Norovirus is highly infectious, and the risks of contracting an illness from it can be serious, which is why maintaining good hygiene at all times is essential. The virus can spread from an infected person to somebody else. It can also spread by eating or drinking contaminated products (including food contaminated at its source, such as oysters taken from contaminated water), or when a person or a food comes into contact with an object or surface that has been contaminated. A huge problem with norovirus is that it is able to survive in a contaminated spot for a number of days, which is why those handling food should always ensure excellent hygiene and safety at all times, both in the kitchen and outside of it.
How can food handlers improve food hygiene and safety to reduce the risk of norovirus transmission?
Hand washing should form an innate part of a food handler’s behaviour. It is important to prevent the transmission of all viruses and bacteria, not just norovirus. To get rid of as many pathogens as possible, hands should be washed thoroughly with hot water and soap before and after any food is prepared or handled. The same is also necessary in other circumstances, especially after going to the toilet. The reason for this is because if any trace of vomit or faeces from someone who is infected gets onto the food, there is a risk that another person who handles or eats the food will be infected. It is important to note that hand sanitizers cannot be used as a sufficient substitution for hand washing when it comes to norovirus because some are effective against this particular virus while others have no effect at all.
Another extremely important point for food handlers to recognise is that they should not return to work until they have fully recovered which will be three days after symptoms have subsided. This is because someone infected with norovirus is not only highly contagious during the time they display symptoms, but also for a number of days afterwards when norovirus particles continue to be shed. Therefore, a food handler must not be involved in any food preparation, cooking or serving areas, and must not be allowed on site if ill, otherwise an outbreak of norovirus infection could occur.
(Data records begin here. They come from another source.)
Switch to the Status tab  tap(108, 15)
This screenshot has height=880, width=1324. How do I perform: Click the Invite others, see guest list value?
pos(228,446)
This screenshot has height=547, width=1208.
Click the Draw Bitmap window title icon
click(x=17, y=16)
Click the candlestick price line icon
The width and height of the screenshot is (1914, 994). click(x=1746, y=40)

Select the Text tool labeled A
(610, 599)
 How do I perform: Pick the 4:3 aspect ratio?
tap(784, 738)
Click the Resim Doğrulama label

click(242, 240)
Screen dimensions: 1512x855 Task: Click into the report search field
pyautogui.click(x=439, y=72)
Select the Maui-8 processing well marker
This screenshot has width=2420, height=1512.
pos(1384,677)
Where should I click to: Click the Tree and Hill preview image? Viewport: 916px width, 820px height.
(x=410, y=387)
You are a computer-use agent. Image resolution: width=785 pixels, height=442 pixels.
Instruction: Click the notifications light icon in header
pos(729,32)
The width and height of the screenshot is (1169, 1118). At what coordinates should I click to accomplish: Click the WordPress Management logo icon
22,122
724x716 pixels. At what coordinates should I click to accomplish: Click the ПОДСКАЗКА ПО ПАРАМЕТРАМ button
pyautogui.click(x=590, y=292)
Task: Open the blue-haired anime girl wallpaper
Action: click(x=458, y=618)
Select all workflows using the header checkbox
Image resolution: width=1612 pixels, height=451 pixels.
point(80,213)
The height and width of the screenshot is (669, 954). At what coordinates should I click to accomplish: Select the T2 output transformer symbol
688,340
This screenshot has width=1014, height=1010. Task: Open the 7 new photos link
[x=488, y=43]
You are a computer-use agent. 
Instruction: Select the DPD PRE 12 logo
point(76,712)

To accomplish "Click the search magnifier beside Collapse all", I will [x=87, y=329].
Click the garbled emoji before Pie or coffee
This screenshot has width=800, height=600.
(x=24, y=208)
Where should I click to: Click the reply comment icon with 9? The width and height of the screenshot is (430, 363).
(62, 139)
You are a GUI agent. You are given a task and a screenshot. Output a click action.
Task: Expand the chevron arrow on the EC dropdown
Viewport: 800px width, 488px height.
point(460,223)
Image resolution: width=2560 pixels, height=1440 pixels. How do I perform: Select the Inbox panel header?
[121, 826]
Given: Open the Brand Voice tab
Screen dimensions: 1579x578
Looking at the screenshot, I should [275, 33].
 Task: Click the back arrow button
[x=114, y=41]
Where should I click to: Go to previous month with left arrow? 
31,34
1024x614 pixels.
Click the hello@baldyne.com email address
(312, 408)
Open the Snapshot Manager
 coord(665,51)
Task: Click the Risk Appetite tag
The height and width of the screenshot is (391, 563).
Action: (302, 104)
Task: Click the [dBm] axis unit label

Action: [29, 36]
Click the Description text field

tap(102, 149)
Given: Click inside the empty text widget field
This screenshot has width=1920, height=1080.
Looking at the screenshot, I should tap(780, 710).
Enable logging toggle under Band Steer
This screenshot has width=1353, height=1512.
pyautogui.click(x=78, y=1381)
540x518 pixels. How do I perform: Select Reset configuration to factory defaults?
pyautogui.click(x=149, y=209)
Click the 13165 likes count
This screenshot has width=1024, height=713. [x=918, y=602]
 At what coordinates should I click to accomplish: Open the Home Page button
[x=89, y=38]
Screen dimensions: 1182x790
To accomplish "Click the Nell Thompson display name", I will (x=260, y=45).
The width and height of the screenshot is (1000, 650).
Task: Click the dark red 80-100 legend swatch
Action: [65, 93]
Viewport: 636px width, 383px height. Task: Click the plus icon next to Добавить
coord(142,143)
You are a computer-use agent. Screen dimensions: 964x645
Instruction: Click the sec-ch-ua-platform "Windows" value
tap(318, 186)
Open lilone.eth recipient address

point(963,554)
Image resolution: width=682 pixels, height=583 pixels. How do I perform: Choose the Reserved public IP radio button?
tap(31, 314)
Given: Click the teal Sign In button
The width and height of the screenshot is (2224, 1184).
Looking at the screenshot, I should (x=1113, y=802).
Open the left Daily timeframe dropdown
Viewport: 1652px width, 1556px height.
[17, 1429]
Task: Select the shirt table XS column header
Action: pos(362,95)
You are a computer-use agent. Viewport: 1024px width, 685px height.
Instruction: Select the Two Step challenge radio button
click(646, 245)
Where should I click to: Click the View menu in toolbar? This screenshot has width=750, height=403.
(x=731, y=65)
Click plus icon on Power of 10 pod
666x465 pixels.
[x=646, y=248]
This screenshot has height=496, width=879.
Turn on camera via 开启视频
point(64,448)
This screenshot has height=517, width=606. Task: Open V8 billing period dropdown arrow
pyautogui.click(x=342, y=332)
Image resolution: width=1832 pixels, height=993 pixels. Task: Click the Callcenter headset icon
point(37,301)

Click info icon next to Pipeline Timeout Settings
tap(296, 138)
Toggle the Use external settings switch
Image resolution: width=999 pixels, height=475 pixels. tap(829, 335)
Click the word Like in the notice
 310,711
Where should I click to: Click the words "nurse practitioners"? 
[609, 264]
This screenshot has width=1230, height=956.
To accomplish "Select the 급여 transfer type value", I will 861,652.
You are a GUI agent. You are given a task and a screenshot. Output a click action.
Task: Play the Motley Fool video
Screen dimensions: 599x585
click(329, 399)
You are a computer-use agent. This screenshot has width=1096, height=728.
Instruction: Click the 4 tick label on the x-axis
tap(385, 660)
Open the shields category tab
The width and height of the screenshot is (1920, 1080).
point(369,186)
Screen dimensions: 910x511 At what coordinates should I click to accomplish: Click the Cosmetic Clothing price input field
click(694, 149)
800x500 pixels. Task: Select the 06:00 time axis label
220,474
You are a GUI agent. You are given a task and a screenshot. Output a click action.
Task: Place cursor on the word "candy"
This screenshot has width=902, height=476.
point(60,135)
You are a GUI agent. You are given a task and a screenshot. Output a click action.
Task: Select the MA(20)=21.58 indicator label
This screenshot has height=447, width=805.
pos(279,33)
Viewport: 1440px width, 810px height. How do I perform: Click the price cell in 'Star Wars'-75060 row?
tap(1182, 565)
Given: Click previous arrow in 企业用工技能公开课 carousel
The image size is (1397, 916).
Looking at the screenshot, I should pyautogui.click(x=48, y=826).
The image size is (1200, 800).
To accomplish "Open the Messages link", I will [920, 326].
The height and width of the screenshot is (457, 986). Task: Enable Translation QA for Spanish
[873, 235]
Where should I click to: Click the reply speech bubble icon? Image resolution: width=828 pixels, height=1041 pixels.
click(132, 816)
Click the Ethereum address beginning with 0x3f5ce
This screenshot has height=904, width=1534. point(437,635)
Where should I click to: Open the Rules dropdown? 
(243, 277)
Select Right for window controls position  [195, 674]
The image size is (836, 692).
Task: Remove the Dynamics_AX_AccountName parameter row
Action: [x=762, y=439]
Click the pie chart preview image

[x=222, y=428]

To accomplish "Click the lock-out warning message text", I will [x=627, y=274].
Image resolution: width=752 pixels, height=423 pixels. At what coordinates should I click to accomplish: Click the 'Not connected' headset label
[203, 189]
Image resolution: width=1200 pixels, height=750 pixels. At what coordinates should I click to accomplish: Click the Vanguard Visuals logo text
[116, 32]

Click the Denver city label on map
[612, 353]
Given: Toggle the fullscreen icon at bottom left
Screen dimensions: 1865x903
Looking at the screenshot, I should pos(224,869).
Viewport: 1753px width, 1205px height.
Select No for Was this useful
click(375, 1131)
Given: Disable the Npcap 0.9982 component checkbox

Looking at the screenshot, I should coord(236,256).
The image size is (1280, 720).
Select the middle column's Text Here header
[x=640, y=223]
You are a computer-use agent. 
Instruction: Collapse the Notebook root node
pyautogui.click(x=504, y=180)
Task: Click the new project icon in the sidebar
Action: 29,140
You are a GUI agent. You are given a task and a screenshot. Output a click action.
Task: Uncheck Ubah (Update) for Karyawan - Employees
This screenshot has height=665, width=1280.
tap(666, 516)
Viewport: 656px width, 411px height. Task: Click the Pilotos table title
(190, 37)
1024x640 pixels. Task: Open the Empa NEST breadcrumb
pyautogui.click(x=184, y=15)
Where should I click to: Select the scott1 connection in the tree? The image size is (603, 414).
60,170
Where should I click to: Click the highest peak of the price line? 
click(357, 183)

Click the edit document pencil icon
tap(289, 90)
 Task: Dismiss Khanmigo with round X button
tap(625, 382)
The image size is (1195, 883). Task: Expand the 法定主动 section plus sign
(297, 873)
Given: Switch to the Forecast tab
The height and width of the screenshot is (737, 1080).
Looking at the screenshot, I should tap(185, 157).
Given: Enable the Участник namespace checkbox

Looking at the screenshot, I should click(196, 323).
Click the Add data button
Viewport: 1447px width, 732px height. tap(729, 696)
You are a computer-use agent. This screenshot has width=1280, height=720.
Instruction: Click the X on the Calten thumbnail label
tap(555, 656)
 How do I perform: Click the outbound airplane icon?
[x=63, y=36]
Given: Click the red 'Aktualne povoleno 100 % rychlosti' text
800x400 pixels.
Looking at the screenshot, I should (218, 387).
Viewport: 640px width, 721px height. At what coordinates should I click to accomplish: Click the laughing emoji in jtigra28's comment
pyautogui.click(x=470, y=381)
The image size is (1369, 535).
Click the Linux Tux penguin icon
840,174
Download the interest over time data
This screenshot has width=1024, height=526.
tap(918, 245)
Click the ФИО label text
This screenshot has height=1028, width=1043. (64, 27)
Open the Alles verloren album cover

In the unfortunate event of an employee becoming ill on site, care must be taken to make sure that any clothing or materials soiled by vomit or faeces is machine washed straight away and then dried. Any sinks or bathrooms in which someone has been ill must also be thoroughly cleaned to reduce the risk of spreading the virus.
Disinfecting surfaces is also a must, as is ensuring that utensils and kitchen equipment are kept clean. Furthermore, food handlers should ideally not have bare hand contact with any food ready to be eaten, and should preferably wear single-use gloves. Extremely good hand washing procedures must be in place if such direct contact is allowed, given that only a small number of norovirus cells are needed to cause infection in a person.
Finally, it must be remembered that these food hygiene procedures must be carried out in addition to those already in place. Norovirus outbreaks are unfortunately all too common and can occur even when the most stringent hygiene and safety levels are enforced. However, the majority of outbreaks are avoidable and food handlers have a particularly important role in helping to minimise the risk to others of becoming contaminated with this virus. Norovirus not only brings significant problems of disease but can result in becoming an economic burden. Food handlers should be strict about the way in which they carry out tasks in the workplace, always ensuring the highest level of hygiene and safety.